Leite, que além do presidente, tinha o apoio de Nelson Vaz Moreira, Luiz Murgel, Raphael de Almeida Magalhães, Gastão Soares de Moura, Manoel Duque e Antônio de Almeida Braga, entre outros, só aceitou ser candidato pela possibilidade de realizar seu antigo sonho de transferir o departamento de futebol para a Barra da Tijuca, um dos principais pontos de sua plataforma. Seu adversário, Jorge Frias, também tinha planos de expansão para o bairro da zona oeste.

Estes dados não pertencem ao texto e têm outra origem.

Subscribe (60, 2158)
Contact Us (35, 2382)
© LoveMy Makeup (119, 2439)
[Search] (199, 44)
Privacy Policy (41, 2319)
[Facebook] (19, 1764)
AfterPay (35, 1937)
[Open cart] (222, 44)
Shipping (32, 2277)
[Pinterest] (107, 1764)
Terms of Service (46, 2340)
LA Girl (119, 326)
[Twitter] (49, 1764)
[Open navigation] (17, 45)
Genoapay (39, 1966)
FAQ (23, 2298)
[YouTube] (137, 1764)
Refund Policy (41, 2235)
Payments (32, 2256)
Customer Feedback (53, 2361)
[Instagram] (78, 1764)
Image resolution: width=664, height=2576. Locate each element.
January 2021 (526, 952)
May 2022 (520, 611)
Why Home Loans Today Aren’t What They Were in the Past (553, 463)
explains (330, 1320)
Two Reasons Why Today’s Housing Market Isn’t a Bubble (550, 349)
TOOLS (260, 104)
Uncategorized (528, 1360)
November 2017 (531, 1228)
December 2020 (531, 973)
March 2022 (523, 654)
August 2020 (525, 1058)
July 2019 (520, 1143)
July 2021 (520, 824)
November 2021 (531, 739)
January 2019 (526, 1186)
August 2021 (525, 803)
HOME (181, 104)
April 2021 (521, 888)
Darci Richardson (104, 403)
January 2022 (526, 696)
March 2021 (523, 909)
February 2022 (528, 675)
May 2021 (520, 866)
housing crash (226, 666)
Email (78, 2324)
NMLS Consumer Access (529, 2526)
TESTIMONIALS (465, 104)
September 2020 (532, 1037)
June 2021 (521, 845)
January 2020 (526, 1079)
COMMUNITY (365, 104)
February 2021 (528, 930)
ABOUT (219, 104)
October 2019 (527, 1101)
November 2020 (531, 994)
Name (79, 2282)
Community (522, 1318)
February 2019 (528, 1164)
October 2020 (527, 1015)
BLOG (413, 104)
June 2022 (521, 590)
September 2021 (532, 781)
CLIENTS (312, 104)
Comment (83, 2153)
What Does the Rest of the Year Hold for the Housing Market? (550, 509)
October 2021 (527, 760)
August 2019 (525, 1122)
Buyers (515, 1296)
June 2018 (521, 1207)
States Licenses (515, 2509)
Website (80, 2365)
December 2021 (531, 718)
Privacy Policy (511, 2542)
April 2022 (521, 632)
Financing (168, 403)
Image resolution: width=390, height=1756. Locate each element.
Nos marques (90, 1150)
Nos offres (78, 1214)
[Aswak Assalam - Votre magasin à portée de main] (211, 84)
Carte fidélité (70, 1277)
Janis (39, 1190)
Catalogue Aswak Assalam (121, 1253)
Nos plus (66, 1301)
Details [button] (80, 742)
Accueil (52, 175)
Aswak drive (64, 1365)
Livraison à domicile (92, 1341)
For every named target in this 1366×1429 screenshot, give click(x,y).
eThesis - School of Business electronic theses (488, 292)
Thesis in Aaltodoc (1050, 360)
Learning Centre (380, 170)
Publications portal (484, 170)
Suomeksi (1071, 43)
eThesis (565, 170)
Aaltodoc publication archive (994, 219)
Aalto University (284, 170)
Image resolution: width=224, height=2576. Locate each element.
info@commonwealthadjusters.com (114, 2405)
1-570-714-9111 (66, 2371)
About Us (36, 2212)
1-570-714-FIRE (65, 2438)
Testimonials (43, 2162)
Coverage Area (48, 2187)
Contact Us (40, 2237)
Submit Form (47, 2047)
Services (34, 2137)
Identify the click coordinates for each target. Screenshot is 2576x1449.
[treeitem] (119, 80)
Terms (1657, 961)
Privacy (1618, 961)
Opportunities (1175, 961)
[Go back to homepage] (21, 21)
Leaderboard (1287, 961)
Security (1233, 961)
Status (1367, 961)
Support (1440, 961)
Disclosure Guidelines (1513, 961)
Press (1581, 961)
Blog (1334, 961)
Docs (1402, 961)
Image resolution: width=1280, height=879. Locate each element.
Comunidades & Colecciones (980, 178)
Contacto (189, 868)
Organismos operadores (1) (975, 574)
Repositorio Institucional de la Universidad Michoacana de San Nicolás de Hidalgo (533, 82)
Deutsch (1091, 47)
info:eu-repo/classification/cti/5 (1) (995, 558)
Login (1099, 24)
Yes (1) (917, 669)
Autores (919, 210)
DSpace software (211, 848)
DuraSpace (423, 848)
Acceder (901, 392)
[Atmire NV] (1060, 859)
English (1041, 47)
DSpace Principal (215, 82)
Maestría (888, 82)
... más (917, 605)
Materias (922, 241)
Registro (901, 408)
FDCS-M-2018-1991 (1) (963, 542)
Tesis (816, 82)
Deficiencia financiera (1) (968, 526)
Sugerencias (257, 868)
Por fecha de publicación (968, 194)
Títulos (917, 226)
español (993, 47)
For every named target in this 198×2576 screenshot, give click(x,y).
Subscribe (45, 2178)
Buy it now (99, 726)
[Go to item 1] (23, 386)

De fato, os programas de governo dos dois candidatos eram bastante parecidos, um poderia assinar o do outro sem que ninguém percebesse a diferença!
Essa aparente convergência de ideias não foi suficiente, entretanto, para apaziguar o clima de animosidade existente entre as duas facções políticas. Partidários de Leite consideravam que por ser presidente da CBD e de Honra do Fluminense, João Havelange não deveria opinar nem revelar candidato e acusavam a entidade de prejudicar o time no Campeonato Brasileiro, seja através da indicação de árbitros indesejados, seja pelas derrotas recentes sofridas pelo clube no superior tribunal de justiça desportiva. Frias, por sua vez, não perdeu a oportunidade de alfinetar seu adversário em entrevista concedida às vésperas da eleição, quando afirmou que o conselheiro que o apoiava “sabe que votará num homem que quando aceita um encargo, cumpre-o até o fim”, uma alusão ao fato de Leite ter renunciado em meio ao seu último mandato. Um único ponto os dois lados concordavam: quem quer que fosse o eleito, o treinador Zagallo, cujo contrato se encerrava ao final do ano, não permaneceria nas Laranjeiras. Ambos os candidatos tinham seus nomes preferidos para substituí-lo, mas não os revelavam com receio de perder votos.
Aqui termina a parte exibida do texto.